Thank you for your comments, I updated the patch to address them:

  1. Done
  2. MCU target does not have CMOV instruction so it is always converted into test+branch. I firstly cared about it - that's the reason why it is here
  3. Just a miss. It is fixed
  4. Ditto

About converting into math ops.. I think that in most cases my patch would be obsolete then. The only reason I see why it would be not obsolete is: assume that CMOV with constants is part of a CMOV-group (as defined in X86CmovConversion.cpp: consecutive/having the same CC) and the decision taken by x86-cmov-converter is to transform this CMOV-group into branch. Since branch is generated anyways now, basically this "constant" CMOV is transformed into two addition MOVs, which should be more effective than converting it to three ops math logic

Thank you for your comments, I updated the patch to address them:

  1. Done
  2. MCU target does not have CMOV instruction so it is always converted into test+branch. I firstly cared about it - that's the reason why it is here

I don't have a good understanding of this path then. Why are we generating x86-specific cmov nodes for a target that doesn't support cmov? I would think these should remain as select nodes to avoid creating a flags result that won't exist, but I must be missing something?

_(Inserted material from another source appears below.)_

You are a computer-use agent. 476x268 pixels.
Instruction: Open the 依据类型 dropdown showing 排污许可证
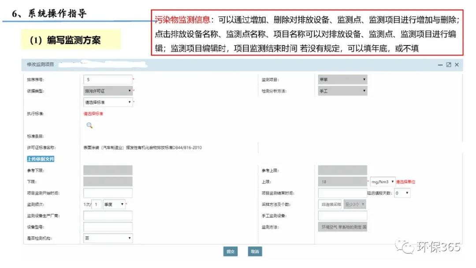point(108,91)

About converting into math ops.. I think that in most cases my patch would be obsolete then. The only reason I see why it would be not obsolete is: assume that CMOV with constants is part of a CMOV-group (as defined in X86CmovConversion.cpp: consecutive/having the same CC) and the decision taken by x86-cmov-converter is to transform this CMOV-group into branch. Since branch is generated anyways now, basically this "constant" CMOV is transformed into two addition MOVs, which should be more effective than converting it to three ops math logic

That's a good point - if the compare has multiple uses, we probably shouldn't convert to math. This may already be wrong in the existing transforms. It's also possible that a cmov sequence is faster (the dependency chain is shorter), but I think a CPU would have to be able to execute cmov at the same speed/throughput as the simple ops for that to be true.

craig.topper edited edge metadata.Aug 15 2017, 2:46 PM

I believe X86 lowers all selects of any type to X86ISD::CMOV. If the target supports CMOV for a type, isel will emit a real CMOV instruction. If the target doesn't support CMOV or the type isn't supported by CMOV we emit a CMOV peusdo instruction which gets custom inserted to control flow via EmitLoweredSelect.

I checked in the tests from cmov-promotion.ll at rL311052, so we'd see the baseline codegen. Can you rebase after that?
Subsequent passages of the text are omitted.